I found that the more you research a stock and the more you get a feel for the price of the stock the better your trades are going to be. Dont rush into a buy because someone has told you to buy it.   You have to feel comfortable with each and every trade, if your losing sleep at night over a stock i say cut it off.  I just realised a big loss the other day and it made me feel a bit sick but do your research and more than likely you'll find a few gems.  Ultimately dont rush into things and dont put all your eggs in one basket unless you've done adequate research and feel comfortable.
If your bullish about a stock and in a loss position it shouldnt bother you (because you know it will recover in the near future).  Cheers


----------



## son of baglimit (19 October 2007)

some good responses here moneyslave - especially the last one.

have patience, and absorb as much as you can.
pick an industry, or an ore type - maybe something you are personally familiar with through your job, or studies.....something where the info you try to absorb is not too foreign to you. make sure the learning is enjoyable, not a chore. 
pick one or two companies to concentrate on initially, maybe by researching what you see on this forum.
above all be patient before you jump headlong into anything...........
we are possibly at the top of the market right now - plenty of folk promoting more good times ahead, and plenty forecasting doom & gloom.
when everyone is forecasting doom & gloom is often the best time to begin, cos its all uphill from there.
also try to understand the tax implications of whatever you do - sometimes a loss isnt so bad, if you can use it to reduce capital gains tax in the future.

personally, i started with tabcorp - why ? - cos i worked there, and i loved a punt - so the terminology was easy to absorb - i had an idea of how good/bad the developments were gonna be.

youve got plenty of time to be stinking rich - leave the BMW leasing crowd to do their thing, and (fingers crossed) feel good knowing by 40 youll be passing them.


----------



## YELNATS (19 October 2007)

wipz said:


> Ultimately dont rush into things and dont put all your eggs in one basket unless you've done adequate research and feel comfortable.




Agree with your good advice, however, I would say "don't put all your eggs in one basket" no matter how much research you've done nor how comfortable you feel.


----------



## son of baglimit (19 October 2007)

YELNATS said:


> Agree with your good advice, however, I would say "don't put all your eggs in one basket" no matter how much research you've done nor how comfortable you feel.




Very true, but as they are just starting out, its good just to get a feel for shares, rather than waste your limited cash pool on brokerage.


----------



## brilliantmichael (19 October 2007)

For a float of $45,000, $4000 is not a huge loss.
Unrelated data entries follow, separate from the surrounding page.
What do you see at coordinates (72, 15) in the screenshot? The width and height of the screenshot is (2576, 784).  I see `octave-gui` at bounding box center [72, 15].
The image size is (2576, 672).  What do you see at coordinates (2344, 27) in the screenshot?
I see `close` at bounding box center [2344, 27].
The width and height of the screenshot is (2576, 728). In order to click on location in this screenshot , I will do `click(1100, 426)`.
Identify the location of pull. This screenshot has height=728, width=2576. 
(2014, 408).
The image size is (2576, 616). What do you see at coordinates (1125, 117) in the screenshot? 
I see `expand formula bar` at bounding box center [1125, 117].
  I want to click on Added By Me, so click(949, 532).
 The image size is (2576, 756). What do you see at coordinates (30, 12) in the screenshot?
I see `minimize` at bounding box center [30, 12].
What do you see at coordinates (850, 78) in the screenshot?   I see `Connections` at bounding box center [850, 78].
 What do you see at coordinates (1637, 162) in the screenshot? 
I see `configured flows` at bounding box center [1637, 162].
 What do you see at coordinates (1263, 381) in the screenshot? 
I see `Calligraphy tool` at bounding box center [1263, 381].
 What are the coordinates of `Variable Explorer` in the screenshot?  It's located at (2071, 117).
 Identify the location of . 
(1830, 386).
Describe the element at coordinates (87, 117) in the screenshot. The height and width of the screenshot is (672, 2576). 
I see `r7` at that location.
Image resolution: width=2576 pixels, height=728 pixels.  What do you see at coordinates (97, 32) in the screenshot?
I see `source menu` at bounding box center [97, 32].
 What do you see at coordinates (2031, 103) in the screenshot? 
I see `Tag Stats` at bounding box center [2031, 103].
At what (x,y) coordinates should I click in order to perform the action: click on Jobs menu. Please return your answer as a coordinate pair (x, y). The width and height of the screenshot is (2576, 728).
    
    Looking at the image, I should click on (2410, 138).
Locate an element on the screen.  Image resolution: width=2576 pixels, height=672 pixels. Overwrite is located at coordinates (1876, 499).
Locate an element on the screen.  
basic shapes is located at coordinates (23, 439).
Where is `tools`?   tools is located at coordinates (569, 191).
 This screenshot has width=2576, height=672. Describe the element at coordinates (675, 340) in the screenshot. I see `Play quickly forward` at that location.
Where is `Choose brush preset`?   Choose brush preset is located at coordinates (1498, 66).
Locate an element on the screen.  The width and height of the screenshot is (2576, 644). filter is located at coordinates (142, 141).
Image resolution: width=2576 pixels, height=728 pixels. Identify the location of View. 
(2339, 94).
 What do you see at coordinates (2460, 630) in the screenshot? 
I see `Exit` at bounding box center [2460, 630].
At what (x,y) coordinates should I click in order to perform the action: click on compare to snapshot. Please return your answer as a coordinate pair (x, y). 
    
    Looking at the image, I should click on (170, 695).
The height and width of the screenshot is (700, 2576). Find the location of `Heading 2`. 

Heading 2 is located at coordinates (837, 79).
In fact it isn't a loss at all as long as you retain your AGK holdings. I'm not familiar at all with AGL, but I know it's a blue-chip energy company that is pretty safe long term as long as the time you bought in wasn't overpriced.

Depending on your personal situation:
Either,
1. Learn your lesson, and decide whether you really want to seriously devote enough time to picking out your stocks with due diligence and care before devoting the majority of your funds to one stock. Read, learn... It takes years to master the market... and master yourself.
2. If you really want to commit yourself to wealth-creation, you can't tackle it half-heartedly.
3. If you feel you just want to do it for 'fun', and you don't really want to make it a part-time occupation, then try Index Funds (such as Vanguard), and obtain market returns without much fees, and with the figure quoted to you each night on the evening news.
4. Decide how much funds you want to risk. You're still young, so if you're serious about building your portfolio, then have a long hard think about how much you want to devote to your wealth-building endeavours.
5. You won't be young forever, so now's probably a good time!

Good luck!


----------



## It's Snake Pliskin (19 October 2007)

moneyslave said:


> I am 27 years old I have an "ok" job. I have a very crappy car and I rent a crappy room in the suburbs. I have around 45000 in saving and 10000 in super. Compared with my friends and people around my age group I am poor. Out of sheer desperation to keep a pace I rushed into the stock market in august with all my seed money =’( lol I was an idiot and currently I am net -4000 in the whole stock market venture. Should I just quit and put money in a bank and admit that I am bad at wealth creation? Or any enlightened soul can offer me some advice on what should I do?
> 
> Currently I own AGK stocks. I entered at 15.7, 14 and 13.





Hi,

I like your name - somewhat relevant for the society we live in.  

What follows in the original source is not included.